Saturday, October 19, 2024

Confessions Of A Retired Expert

A Reflection for Proper 24, Year B                St. Luke's and St Anne's Roper, and Grace Plymouth, NC

October 20, 2024                                          Thomas E Wilson, Guest Celebrant

    Job 38:1-7, 34-41        Psalm 104:1-9, 25, 37b          Hebrews 5:1-10           Mark 10:35-45

Confessions Of A Retired Expert

The Bible begins with the story of Adam and Eve, whom the story goes, are asked to care for the world in which they live. It is God's creation, not theirs. They are not owners, but tenants on the land that belongs to God. They are the servants of God. That story goes that they did not want to be servants, they wanted to replace God with their own desires to be like God. Therefore, the story goes. since God became aware of the sin, God punished them by driving them out of Eden. The moral is given that if you do not obey God; God will make your life a living hell or save up until you are dead and then give you the real thing of hell. This is based on the concept that God gifts good things to good people and bad things to bad people.

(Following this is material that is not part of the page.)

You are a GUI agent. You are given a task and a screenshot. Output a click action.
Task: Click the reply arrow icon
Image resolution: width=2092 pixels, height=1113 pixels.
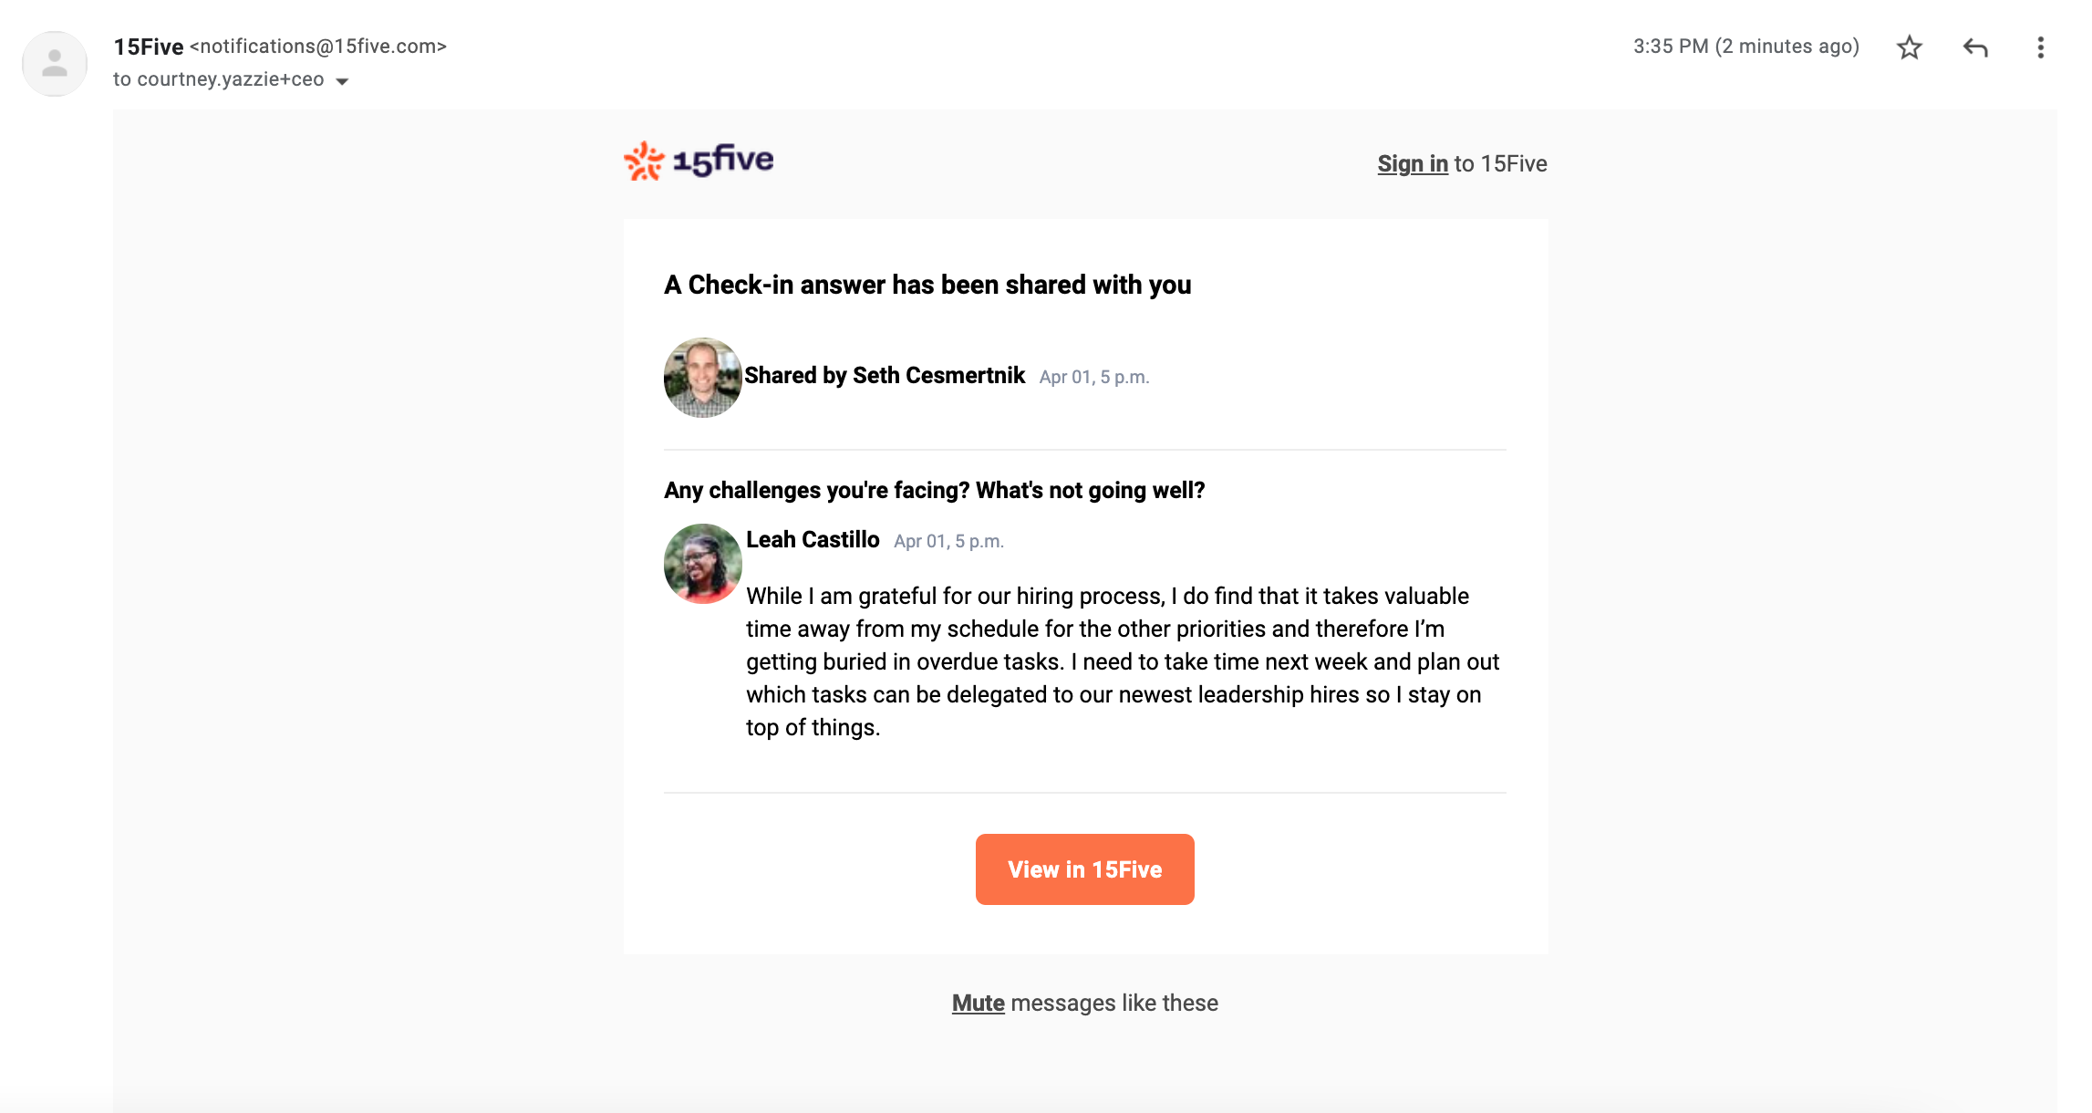coord(1975,47)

However, in today's lessons this theme is challenged when God mutters: "Who is this that darkens counsel by words without knowledge?” This passage of Job is from the end of the Book and is God's response to Job, Job's counselors, others and us, when we react to the concept that God is our servant, and all who demand that God be held accountable as an inadequate servant, when bad things happen to good people. He is saying that in this world, Bad things happen, but God is here with us in the middle of all the bad things.

The Passage from Hebrews underscores this message with the idea that Priests are not the ones who control God, but they are servants of God's creation. They do not command or control God; they listen. They are servants of God's healing in this world. “able to deal gently with the ignorant and wayward.” The writer of Hebrews knew fully that Jesus never went to seminary, he was not part of the Priestly caste, but he did the important stuff like “deal(ing) with the ignorant and wayward.” like each one of us is called to do.

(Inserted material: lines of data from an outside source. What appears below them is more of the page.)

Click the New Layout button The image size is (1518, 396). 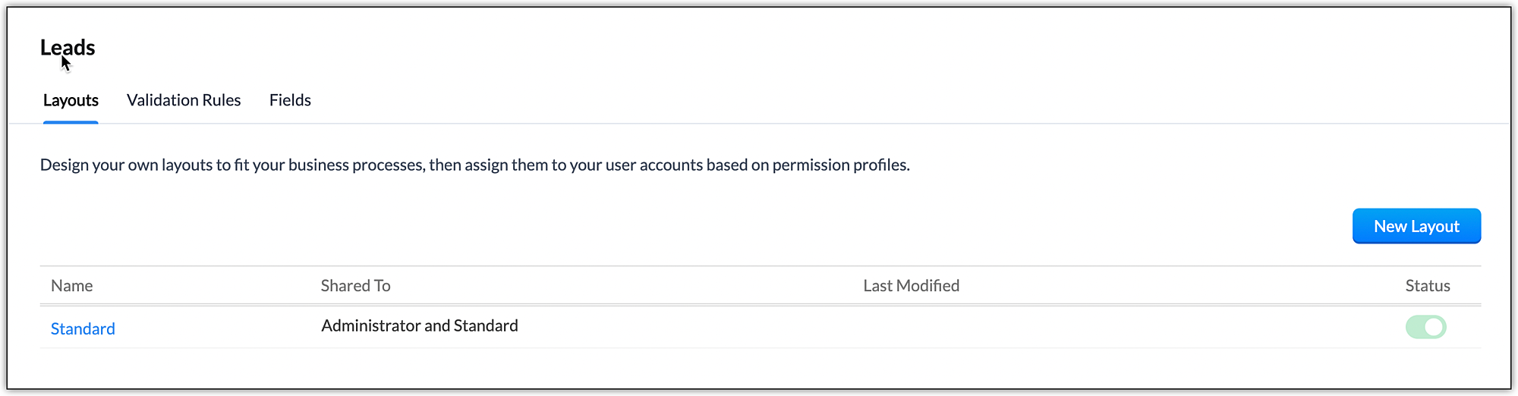(1416, 226)
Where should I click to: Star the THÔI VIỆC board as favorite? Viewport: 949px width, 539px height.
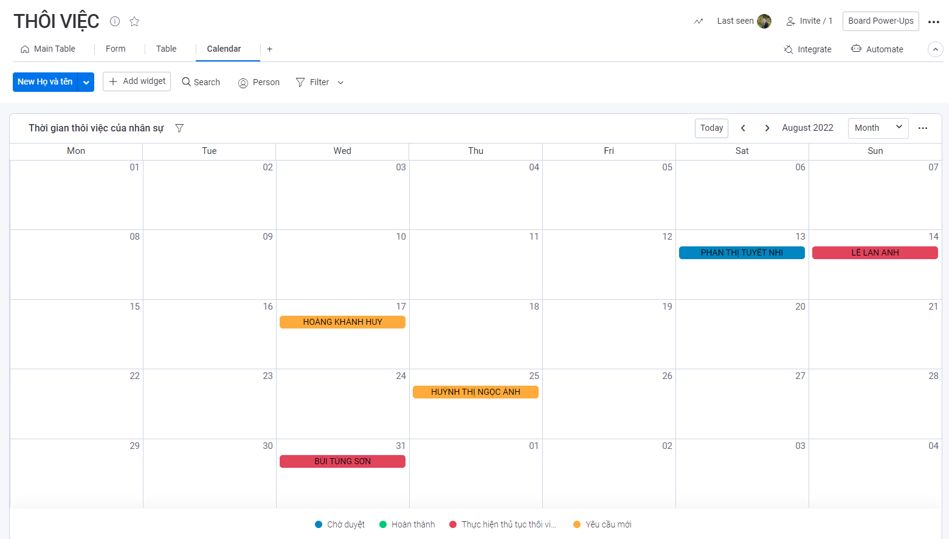click(134, 21)
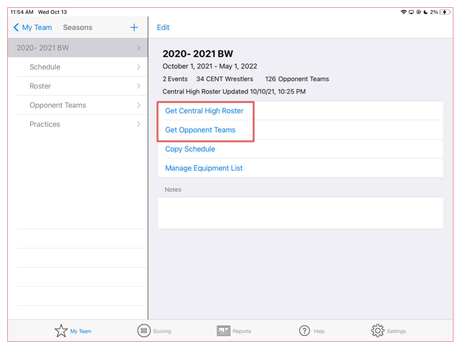The width and height of the screenshot is (466, 349).
Task: Open Manage Equipment List
Action: [204, 168]
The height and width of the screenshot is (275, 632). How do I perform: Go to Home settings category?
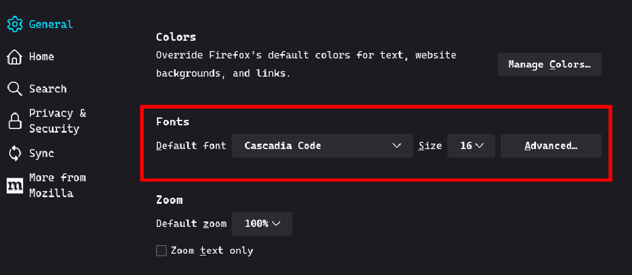[x=41, y=57]
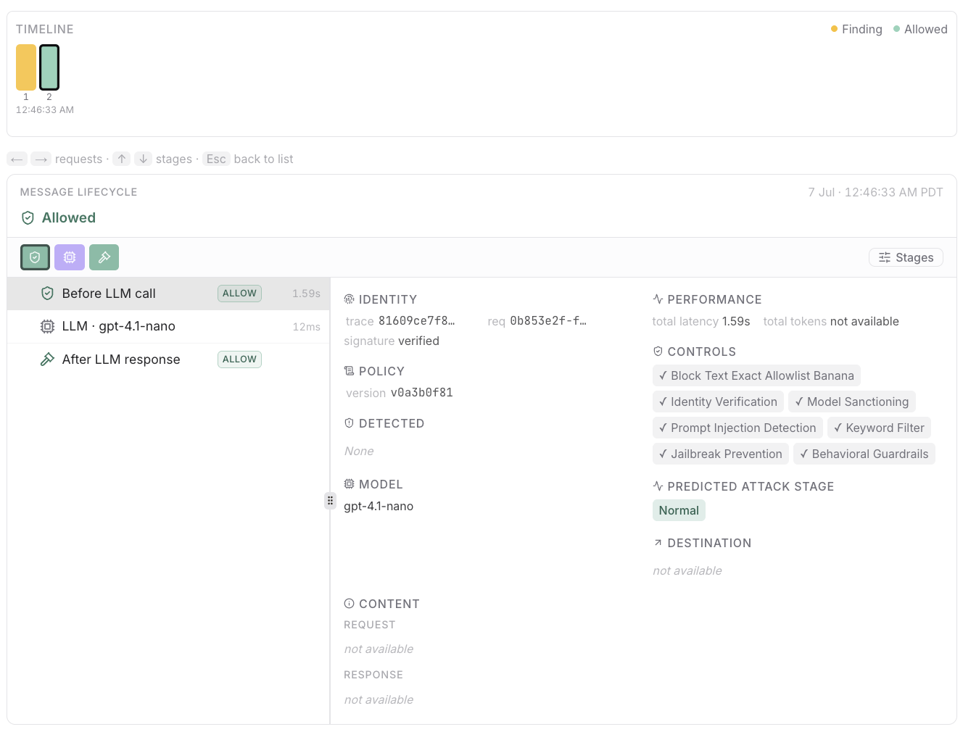Click yellow Finding timeline bar number 1

[x=26, y=67]
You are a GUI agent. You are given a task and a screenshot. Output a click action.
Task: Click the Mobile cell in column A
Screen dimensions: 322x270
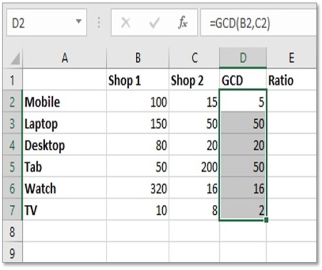click(x=65, y=101)
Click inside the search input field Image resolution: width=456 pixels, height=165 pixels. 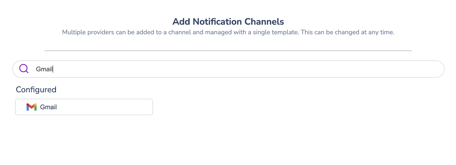[x=114, y=69]
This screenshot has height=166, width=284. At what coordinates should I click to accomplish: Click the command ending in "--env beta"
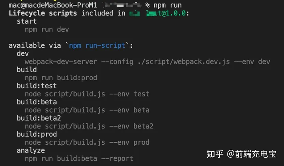87,110

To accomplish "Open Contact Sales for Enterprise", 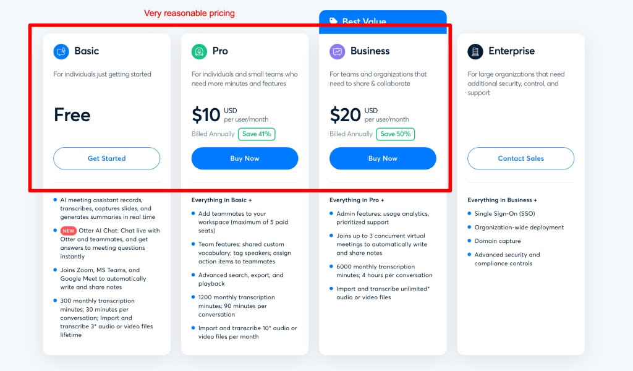I will 520,158.
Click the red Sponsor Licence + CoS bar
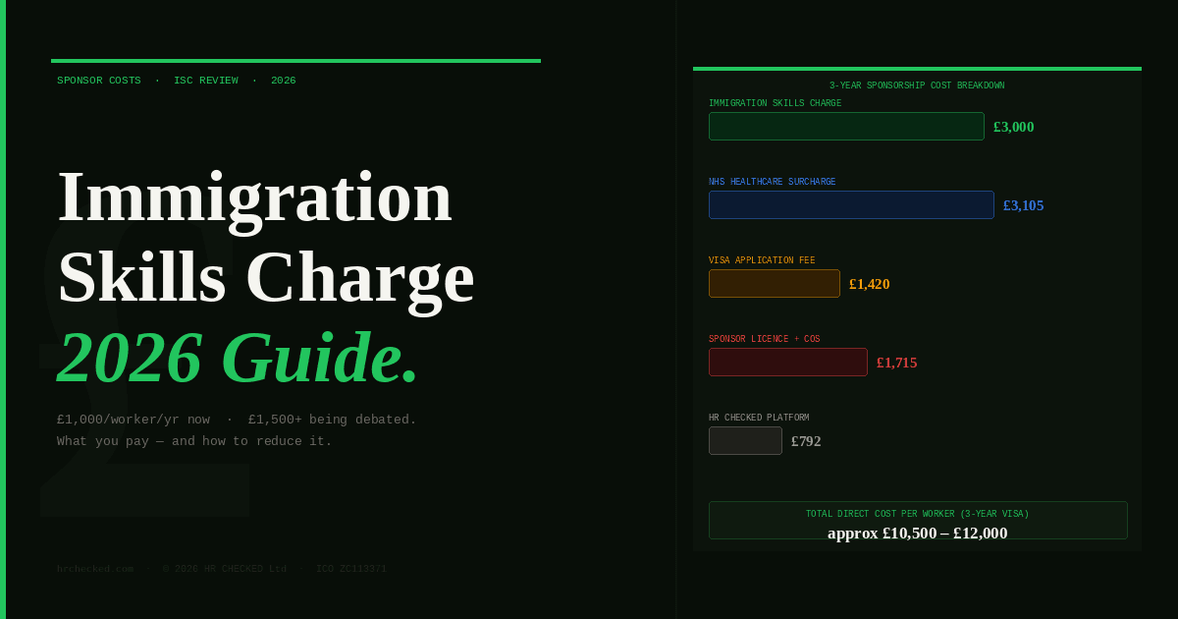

One of the things I do is to say to people “Let me pray for you!” It is not because my words are magic. It is not because I have a special relationship to God that make my prayers more efficacious in persuading the Big Boy upstairs, but because it is a way we people have of letting each of us know we are not alone in facing what we are going through. We are joined; heart to heart.

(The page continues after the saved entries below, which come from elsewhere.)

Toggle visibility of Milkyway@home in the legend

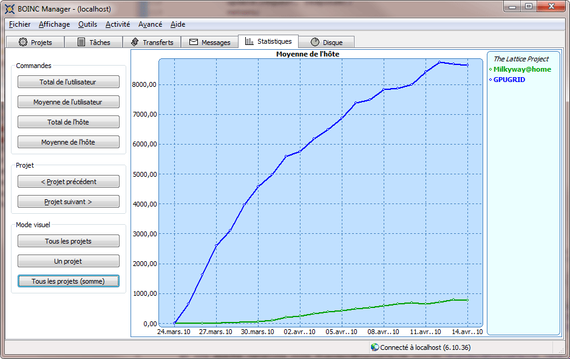[x=523, y=69]
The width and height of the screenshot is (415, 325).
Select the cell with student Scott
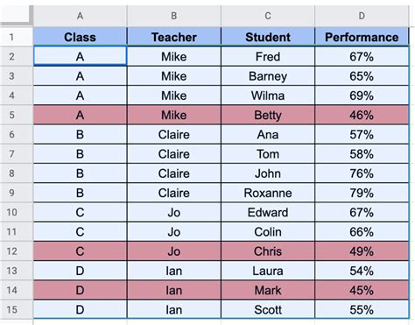(268, 309)

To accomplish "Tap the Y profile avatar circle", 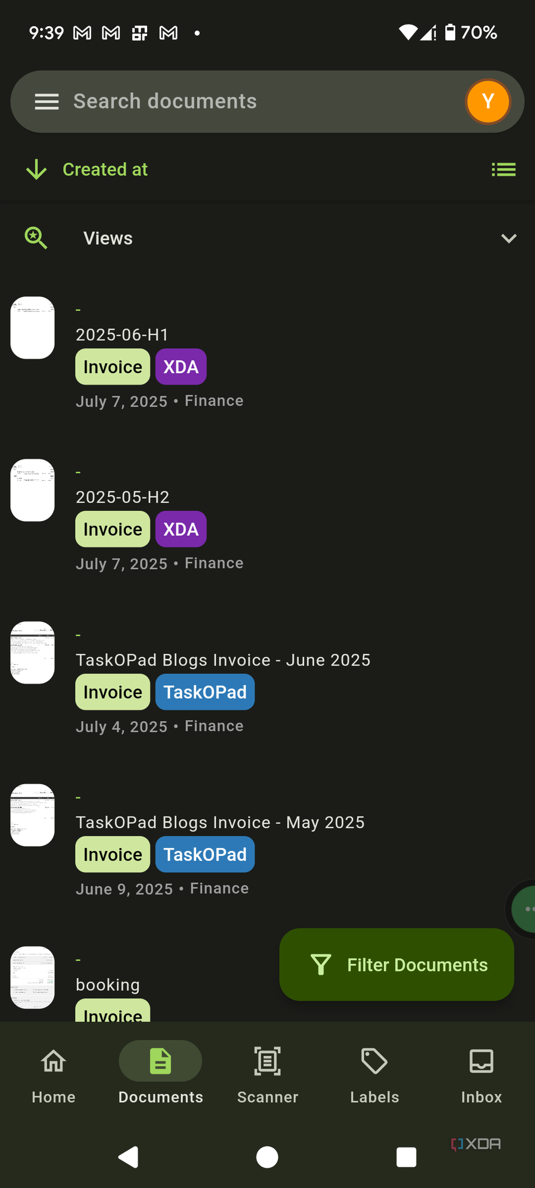I will (x=488, y=101).
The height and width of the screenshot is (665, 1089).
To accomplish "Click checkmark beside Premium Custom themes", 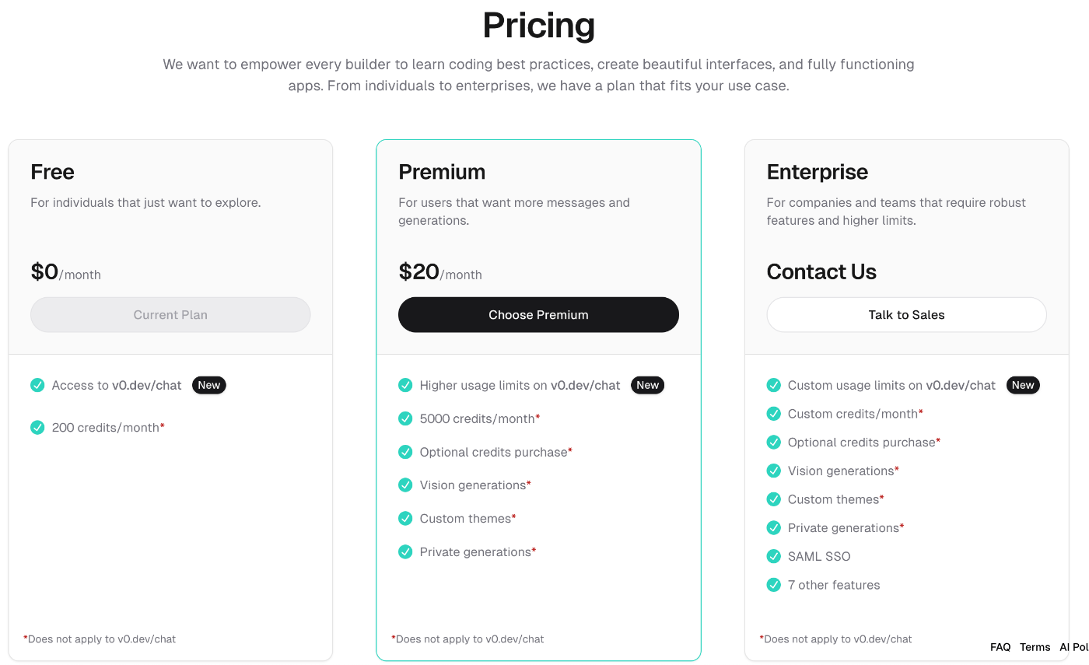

The Gospel passage has Jesus underscore that he, the son of God, is not the ruler but the servant of God and God's creation. This is who we are to be: servants of Go and God's creation:

“You know that among the Gentiles those whom they recognize as their rulers lord it over them, and their great ones are tyrants over them. But it is not so among you; but whoever wishes to become great among you must be your servant, and whoever wishes to be first among you must be slave of all. For the Son of Man came not to be served but to serve, and to give his life a ransom for many.”

Every life we have on this earth is not to be seen as just that life as living only for itself, but as a way we are able to see ourselves, and each other, as gifts from God - to see God's living creation for whom we are to care for.

This year I am 77 years old: in 2 months I will be 78, and 60 years ago I was an expert. I knew everything I needed to know. It was the 2nd month of my being a Freshman at the University of North Carolina at Chapel Hill, that is about the time the first tests are given in the first classes at college. That is when I found out there was a whole lot of stuff I did not know. I found out that I needed to pay attention. Around the same time, my girlfriend I left behind in my home town, hundred of miles away from the college I was attending, was letting me know that she had her own life to lead, because I was not to paying enough attention to her.

It would be nice to say that I learned my lesson and I no longer encountered stuff I did not know if I just paid attention. The lessons today are about reaching the limits of what we can really know. And, even if we knew everything, we must come to grips with the understanding that we are not in control of the universe. We have to come to understand that no one divinity had died and left the position open so we could be God. We are called to follow, not replace, God and minister to all of God's children.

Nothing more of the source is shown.